On Saturday, June 17, the lottery heads north to Caribou, one of the state’s moosiest spots, and organizers are ready to welcome prospective moose hunters to town.

“We have lots of hunters up here in Aroostook County. It’s a great place to come to hunt, and we really wanted people to come and visit us and see what we have to offer,” Christina Kane-Gibson, who handles events and marketing for the city of Caribou, said. “We have really great guide services up here and camps. For anybody who hasn’t been to Aroostook County, this is a good opportunity for us to bring them up.”

According to the Maine Department of Inland Fisheries and Wildlife, 47,448 people applied for moose-hunting permits this year. On Saturday, 2,080 will be awarded permits through the lottery.
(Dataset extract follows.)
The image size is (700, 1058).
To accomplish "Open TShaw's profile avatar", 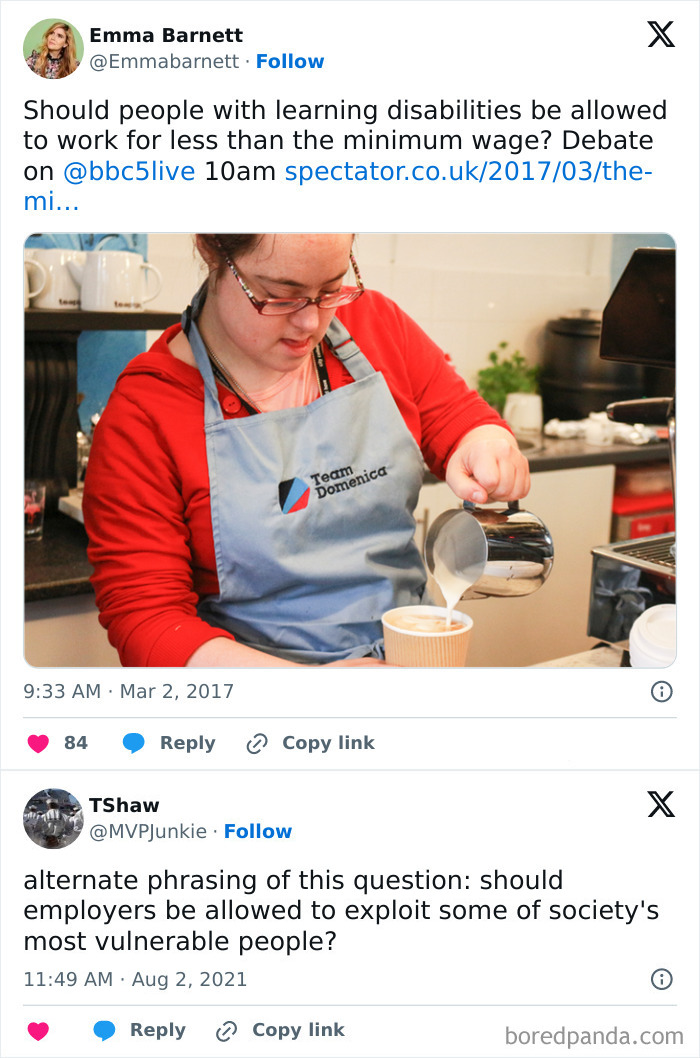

Caribou’s moose permit lottery and associated events will be held at the Caribou Wellness and Recreation Center at 55 Bennett Drive. An outdoor expo will begin at 9:30 a.m. The drawing itself will start at 2 p.m.

For those who won’t be able to make it to Caribou for the drawing, the BDN will have you covered. Outdoor reporter Aislinn Sarnacki will be on hand to write about the event, and by 6 p.m. Saturday, you can search for your name when we go live with the official results at bangordailynews.com.

So what can you expect to find on lottery day?

“We have 40 vendors, mostly sportsman-type,” Kane-Gibson said. “We have some guide services, some sporting camps. We have a pretty good variety. We have some crafts, and we’re going to have a food tent set up with some food trucks.”

Across the street from the recreation center, children will want to visit the inflatable playland. And throughout the day, families may want to take a ride in Moose Maine-iah, a moose-themed monster truck with seats in the back.

“We also have the Wildlife Encounters group coming in from New Hampshire,” Kane-Gibson said. “They’re a live animal show. The animals are going to be a surprise. We’re not really sure what they’re bringing, but they’re going to do two shows: one at 10 a.m. and one at [noon].”

In addition, organizers will announce the winner of their moose scavenger hunt, which has been running for several weeks and involves 10 wooden moose that have been painted by local artists.

Maine’s modern moose hunt began in 1980, when it was held on a one-year, experimental basis. After taking a hiatus in 1981 as the data were studied, the hunt was staged again in 1982 and has been held annually since.

This year’s hunting opportunities will be spread over three one-week seasons and one session that lasts a month. The breakdown:

— Sept. 25-30 in Wildlife Management Districts 1-6, 11 and 19, with 720 permits allotted.

— Oct. 9-14 in WMDs 1-14, 17-19, 27, and 28, with 1,095 permits allotted.

— Oct. 23-28 in WMDs 1-4, with 220 permits allotted.

— Oct. 30-Nov. 25 in WMDs 15 and 16, with 45 permits allotted.

Those who win permits are assigned to a specific Wildlife Management District during a specific season and are told whether they’re hunting for a bull, a cow, or whether they can shoot a moose of either gender.

Of the 2,080 permits, 10 percent, or 200, will go to non-resident hunters. Among this year’s applicants, 34,156 were Maine residents and 13,292 were non-residents.

According to the DIF&W, if any given resident applicant was willing to accept any available permit, their odds of having their randomly pulled number being a winner is 1 in 93. For non-residents, those odds drop to 1 in 1,300.

Complicating the actual odds, hunters can and do opt out of seasons, districts or moose genders they’re not interested in hunting. Also, for every consecutive year a hunter has not had their name drawn to hunt, they accumulate one “preference point,” which earns them more chances in the lottery. The longer a person has been unsuccessful, the more chances each point is worth.